Instruções da tarefa: Por favor, indique se cada afirmação concorda com o texto sobre Jess Franco, respondendo sim ou não e citando literalmente as palavras do texto que decidem a questão. (a) Jess Franco nasceu em Madrid em 1930. (b) A carreira artística de Jess Franco começou pelo cinema. (c) O último filme de Jess Franco foi lançado antes de sua morte.

Fonte:
((

Hoje (2 de abril de 2014) faz exatamente um ano que o mundo do cinema perdeu um dos seus nomes mais atuantes: o mítico Jess Franco. Nascido Jesus Franco Manera em Madrid, Espanha, em 1930, ele teria dirigido, segundo o IMDB, 201 filmes, mas o número pode ser muito maior devido à quantidade de versões existentes de um mesmo filme (versão do diretor, versão do produtor, versão com sexo explícito enxertado) e também pelo expressivo total de projetos não-concluídos ou nunca lançados por problemas diversos.

Jess Franco iniciou-se artisticamente com música (foi trompetista e pianista) e teatro (foi ator e diretor), mas não demorou para encontrar sua vocação no cinema, primeiro como compositor, depois como assistente de outros cineastas, e finalmente como diretor, roteirista e compositor da trilha (ufa!) do seu primeiro filme, "Tenemos 18 Años" (1959).

A essa altura, ele estava com 29 anos e, por motivos até hoje desconhecidos, havia sido expulso do Instituto de Investigaciones y Experiencias Cinematográicas (IIEC), após apenas dois anos de curso. O fato de ter se tornado um dos diretores de maior filmografia da história certamente foi um belo tapa na cara dos antigos mestres...

Ironicamente, Jess trazia no seu próprio nome o de dois personagens que não lhe foram muito simpáticos durante sua longa trajetória: Jesus, para alguém que o Vaticano chamou de "o diretor mais perigoso do mundo" (junto com Luis Buñuel), e Franco, sendo que ele foi perseguido e censurado durante a ditadura do General Francisco Franco na Espanha (entre 1939 e 1975), e teve que abandonar o próprio país em que nascera para poder trabalhar em paz.


Jess, o homem que viveu e respirou cinema: "Me aposentar? Eu não vou me aposentar! Eu vou me aposentar no dia em que eu morrer", prometeu em entrevista a site norte-americano em 2009. Dito e feito: "Revenge of the Alligator Ladies", seu último filme, foi lançado seis meses depois de sua morte, em outubro de 2013!


Ao longo das próximas cinco décadas, o incansável Jess desbravou a Europa dirigindo filmes de baixíssimo orçamento, mas com um apuro visual e narrativo que se tornaria sua marca registrada. Trabalhou com praticamente todos os gêneros, dos filmes de horror ao pornô, muitas vezes mesclando ambos num mesmo trabalho (no que alguns pesquisadores chamam de "horrotica"), e sempre emendando uma produção na outra. Em alguns anos, chegou a dirigir mais de 10 filmes!

))

Dados brutos:
((

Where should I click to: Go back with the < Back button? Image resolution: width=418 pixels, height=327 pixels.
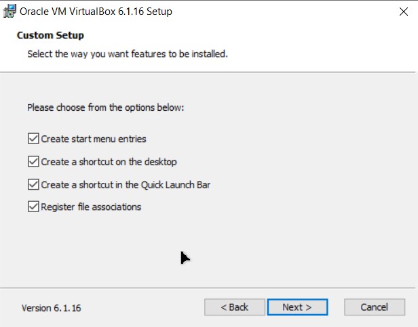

))

Resposta:
(a) Sim: "Nascido Jesus Franco Manera em Madrid, Espanha, em 1930"
(b) Não: "Jess Franco iniciou-se artisticamente com música (foi trompetista e pianista) e teatro (foi ator e diretor)"
(c) Não: "foi lançado seis meses depois de sua morte, em outubro de 2013"